> **Job A**:
Answer these questions from the text about Moe Tucker:
(i) What job was Tucker doing for IBM when she was asked to join the Velvet Underground?
(ii) What did she play with instead of drumsticks?
(iii) In what month and year did Angus Maclise leave the band?
Mark your answers (i), (ii) and (iii).
> **Job B**:
Print the lines of the records exactly, starting at the beginning of the records and ending at the line that contains "(x=116, y=188)". Leave out the pictures.

Maureen Ann "Moe" Tucker (born August 26, 1944, in Levittown, New York) is a musician best known for having been the drummer for the rock group The Velvet Underground.

Tucker first began playing the drums at age 19. When she was asked to join the Velvet Underground, Tucker was working for IBM as a keypunch operator. The band's original percussionist, Angus Maclise, had left in November 1965 because he felt the band sold out when it took a paying gig. Tucker was drafted because Velvets guitarist Sterling Morrison remembered her as the younger sister of one of his college friends who played the drums. Tucker was frequently noted for her androgynous appearance.

Tucker's style of playing was unconventional. She played standing up rather than seated (for easier access to the bass drum), using a simplified drum kit of tom toms, a snare drum and an upturned bass drum, playing with mallets rather than drumsticks. She rarely used cymbals; she claimed that since she felt the purpose of a drummer was simply to "keep time", cymbals were unnecessary for this purpose and drowned out the other instruments.

> **Records for this exercise**:

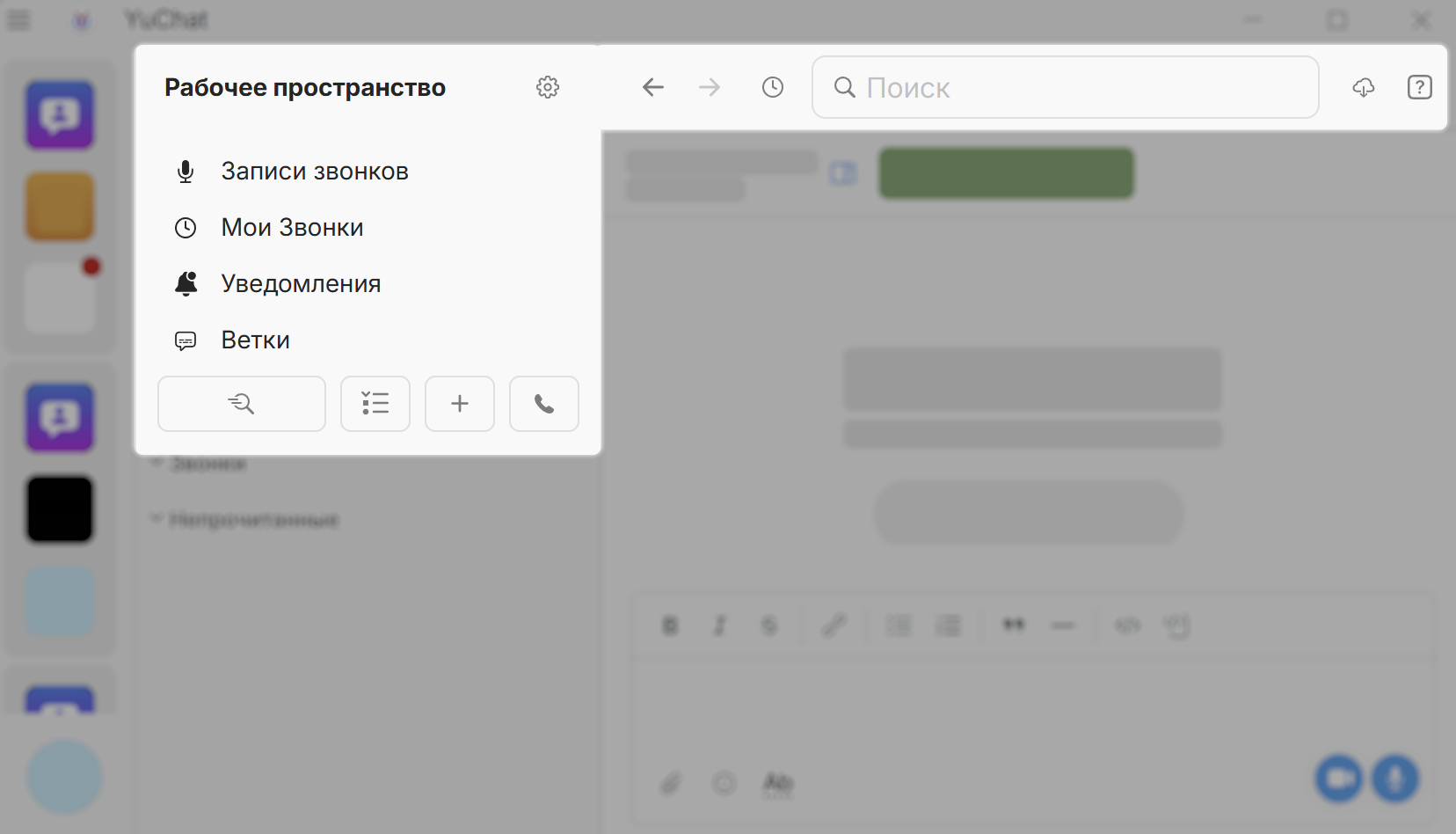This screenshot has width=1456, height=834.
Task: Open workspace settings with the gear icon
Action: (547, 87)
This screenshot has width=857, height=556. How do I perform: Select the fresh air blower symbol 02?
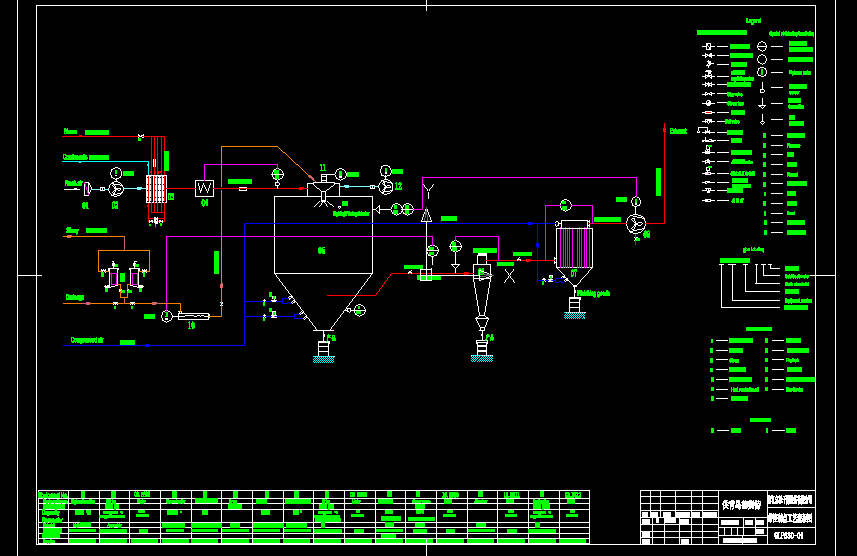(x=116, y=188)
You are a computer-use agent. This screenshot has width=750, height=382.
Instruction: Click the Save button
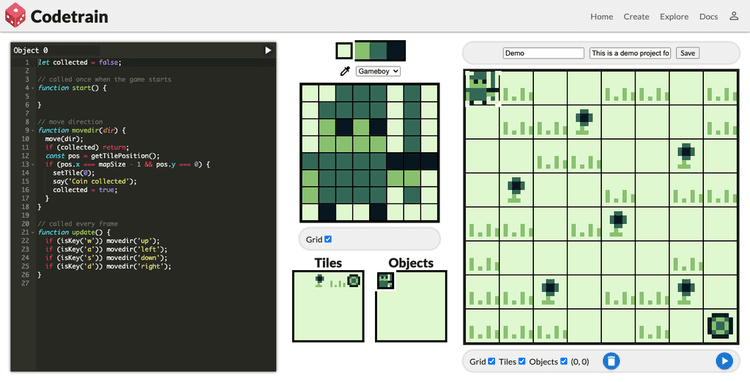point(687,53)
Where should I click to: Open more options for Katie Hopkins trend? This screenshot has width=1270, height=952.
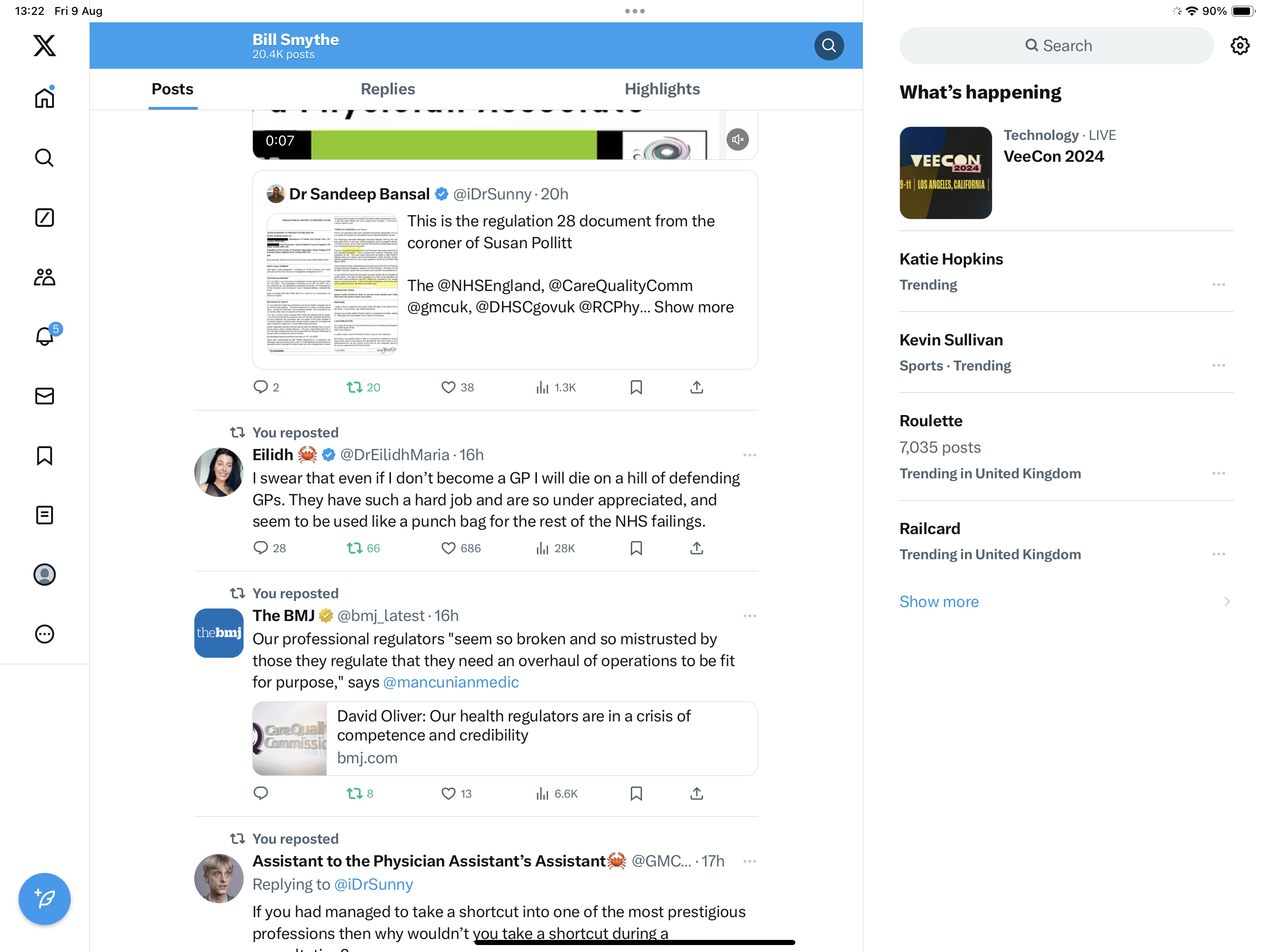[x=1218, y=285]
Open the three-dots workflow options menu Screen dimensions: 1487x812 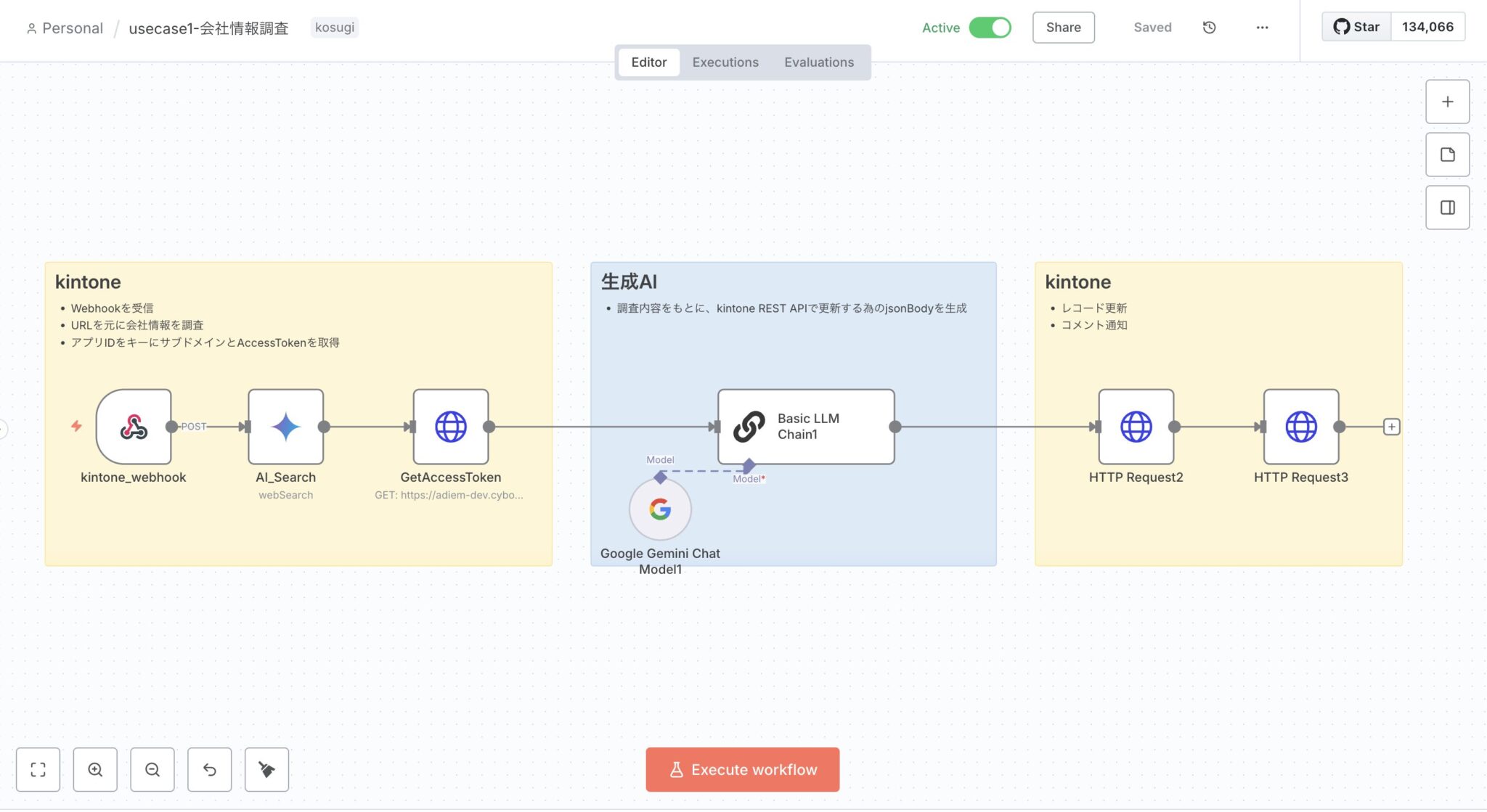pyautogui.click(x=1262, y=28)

> **Final result A**:
(i) She was working as a keypunch operator.
(ii) She played with mallets.
(iii) He left in November 1965.

> **Final result B**:
This screenshot has width=1456, height=834.
Task: Open workspace settings with the gear icon
Action: (547, 87)
This screenshot has width=857, height=556. How do I perform: Select the fresh air blower symbol 02?
(x=116, y=188)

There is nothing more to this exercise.